The End of Advertising by Michael Mignano was thought-provoking, but not for the reasons I expected.
Anyone who optimizes for growing their viewership or audience, from independent authors to businesses, is foolish to ignore search engine optimization (SEO). Like it or not, it works, driving content to more potential viewers.
And where there’s a system to game, there’s a marketplace of solutions to help you game it.

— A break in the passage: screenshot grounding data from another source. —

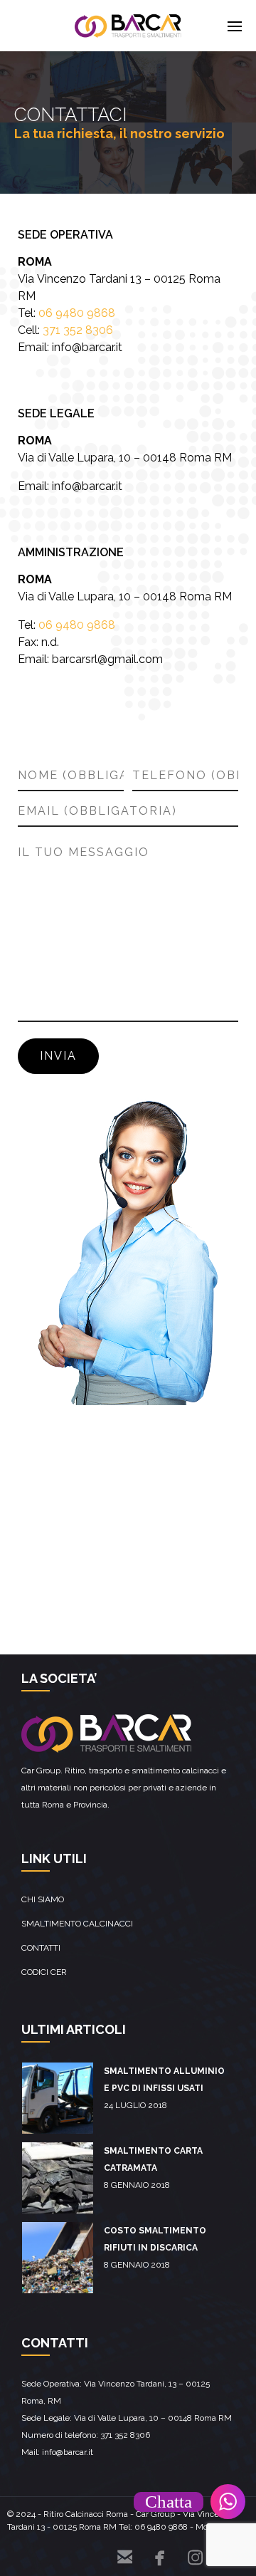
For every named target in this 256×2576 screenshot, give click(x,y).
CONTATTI (40, 1948)
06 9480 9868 (76, 313)
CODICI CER (44, 1972)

He alludes to the fact that generative AI (GenAI) platforms are going to incorporate ads, and I’m sure they’ll dominate the advertising ecosystem over time. The unexpected thought that his article provoked: what will happen to the creator ecosystem, and the millions (billions?) of dollars that have been poured into the SEO industrial complex?
Consider these assertions:
- We’ll find and consume content increasingly via GenAI products like ChatGPT and Perplexity, rather than traditional search engines.
- GenAI will sometimes link back to original sources, either by design (as Perplexity does), by user request, or perhaps original sources will appear as ads?
If these are true, and I believe they are, then there may be a new system to game: being the first to provide authoritative content to GenAI engines in hopes they drive traffic to your source.
The Internet is already being littered with talk of Generative Engine Optimization (GEO). But GEO thus far is focused on how to optimize content structure for summarization and reference by GenAI engines. Step #1 in GEO how-tos is “Do all of the SEO things.” This is surely important in 2024, but where’s the puck going?
A napkin drawing.
If there are predictions to be made:
- We’ll see capitulation in the game of GenAI keep-away.
- GenAI engines will be increasingly connected and increasingly quick to provide results that blend the best of the models with the best results from the web.
- The new game will be creating content and then feeding it immediately and in specific ways to GenAI engines (effectively “GenAI content stuffing”), resulting in a new way of thinking about “authority” or “rank” that increasingly cuts out traditional search engines.
Search engines aren’t going away overnight, or even in the next decade. But they’re a costly means to an end for both creators, who have to optimize for them, and GenAI platforms, which have to wait on them, potentially license results from them, and generally depend on them. For both of these constituencies, the search engine becomes both a boat anchor and a tax, and both will be increasingly motivated to cut them out of the equation.